Clearwire (NYSE: CLWR) shareholders this weekend are mulling an offer from Sprint (NYSE: S) to buy out the remaining stake it has in the company for $2.2 billion. For the past few months, reputable players on both sides of the issue have been laying out the pros and cons of the proposal, and I expect they will continue to do so as the shareholders ready to vote on the issue on Tuesday.
Sprint's offer amounts to a per share price of $2.97. Sprint wants to buy the remaining roughly 49% it has in the company as part of a broader effort to be acquired itself. Japanese-based SoftBank last fall proposed buying Sprint for about $21 billion. Acquiring Sprint, the third largest wireless carrier in the U.S., would be a boon for SoftBank's effort to tap the U.S. wireless market.

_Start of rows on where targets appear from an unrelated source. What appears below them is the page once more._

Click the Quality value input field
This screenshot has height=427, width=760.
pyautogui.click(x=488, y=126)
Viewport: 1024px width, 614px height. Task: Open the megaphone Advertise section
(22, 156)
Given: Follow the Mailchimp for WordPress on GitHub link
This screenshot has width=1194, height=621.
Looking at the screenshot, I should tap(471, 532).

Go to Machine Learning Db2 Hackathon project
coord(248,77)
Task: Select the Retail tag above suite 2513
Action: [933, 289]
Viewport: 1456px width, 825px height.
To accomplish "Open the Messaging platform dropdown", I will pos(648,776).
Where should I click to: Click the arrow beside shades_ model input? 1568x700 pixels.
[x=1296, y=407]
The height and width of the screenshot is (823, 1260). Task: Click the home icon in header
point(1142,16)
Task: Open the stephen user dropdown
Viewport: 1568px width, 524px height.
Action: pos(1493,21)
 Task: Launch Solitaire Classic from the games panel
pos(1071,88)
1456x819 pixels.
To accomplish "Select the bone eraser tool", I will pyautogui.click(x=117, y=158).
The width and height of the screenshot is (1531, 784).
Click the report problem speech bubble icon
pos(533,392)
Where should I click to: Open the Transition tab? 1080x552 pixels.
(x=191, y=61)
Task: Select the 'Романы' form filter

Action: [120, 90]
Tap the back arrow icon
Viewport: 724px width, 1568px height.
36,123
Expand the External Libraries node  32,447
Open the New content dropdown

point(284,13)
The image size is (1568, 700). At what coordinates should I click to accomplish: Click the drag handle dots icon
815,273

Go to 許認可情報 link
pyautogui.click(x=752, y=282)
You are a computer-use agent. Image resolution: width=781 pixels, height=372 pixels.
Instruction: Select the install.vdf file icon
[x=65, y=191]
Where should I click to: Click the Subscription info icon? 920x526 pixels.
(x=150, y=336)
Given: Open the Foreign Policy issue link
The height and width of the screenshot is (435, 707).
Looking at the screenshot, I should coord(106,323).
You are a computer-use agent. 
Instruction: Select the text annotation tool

Just when Clearwire's shareholders were getting used to the idea of being acquired, albeit through Sprint, by a Japanese company, Dish Network (NYSE: DISH) stepped into the fray. In January, it offered to buy Clearwire. Seemingly in an effort to show he came to play, Dish CEO Charlie Ergen significantly upped the ante with an offering price of $5.5 billion, or $3.30 a share.
So, now Clearwire is in the enviable place of being an industry darling. The offers from Sprint and Dish are the largest its shareholders have ever been presented with over its spectrum.
These are some of the things they will be mulling over ahead of Tuesday's meeting.
While Dish's offer is higher than SoftBank's, Clearwire shareholders will be thinking about several players who've said that the price should be even higher. One of those is a former commissioner of the FCC. Dr. Harold Furchtgott-Roth co-authored a report with the Analysis Group that summed up Sprint's proposal as "seriously" undervaluing Clearwire's spectrum. Submitted by Clearwire minority shareholder Crest Financial Ltd. in March, the report concludes that the value of the spectrum is worth more. Based on that, the per share price should be between $9.54 and $15.50.
To get an idea about how valuable Clearwire and its spectrum have become, consider this. A year ago, Clearwire was trading at $1.06 a share. Now it is closing in on a 52-week high of $3.49. The main catalyst for this sharp increase stems from all of the interest it has garnered from larger tech companies looking to increase their market share in the sector.
The 5% Owner
Crest Financial, which owns 5% of Clearwire, has sued the company and Sprint to block the deal between the two wireless providers. Clearwire shareholders must also consider claims it is making about how their rights as shareholders may be infringed upon by SoftBank.
Crest Financial is trying to warn shareholders that statements made by SoftBank chief executive Masayoshi Son demonstrate he has told shareholders that if they reject the Sprint-Softbank merger, "SoftBank and Sprint intend to use Sprint's position as Clearwire's majority shareholder to make decisions regarding the future of Clearwire that are in the best interests of only Sprint and SoftBank." What's more, according to Crest, is the worry that the decisions will not be in the best interests of all Clearwire shareholders.
"If Clearwire's shareholders reject the Sprint-Clearwire merger as we expect, Crest will aggressively protect its rights as a minority shareholder in Clearwire," according to the Crest statement.
Better Offers May Not Come
Clearwire shareholders must also consider that Sprint's $2.97 offer may be the only offer to come from it. While there was banter that Sprint may increase its offer to match Dish's, that has not happened. To put it in perspective, Clearwire's board of directors had the following to say about Sprint's offer. It is a:
- 130% premium to Clearwire's closing share price on Oct. 10, the day prior to speculation regarding Clearwire's involvement in the SoftBank-Sprint merger negotiations;
- 40% premium to the closing share price on Nov. 20, the day before Clearwire received Sprint's $2.60 per share initial non-binding indication of interest;
- 31% premium to the price received by Google for its Clearwire common stock on March 1, 2012; and
- 117% premium to the price received by Time Warner for its Clearwire common stock on Oct. 3.
Proof is in the Pudding
Shareholders will also be thinking about how genuine Dish's offer is. Ergen's bid for Clearwire is not being taken seriously by many investors. His reputation for being a dreamer and risk taker precede him. His lack of detail in funding his acquisition of Clearwire has also led to more questions about his bid.
For now, Ergen's fate is in the hands of Clearwire shareholders. For shareholders of all the players in this saga, the stakes are clearly high. No matter the outcome, Clearwire will benefit the most because considering its shaky financial state can't help but to be boosted by a takeover.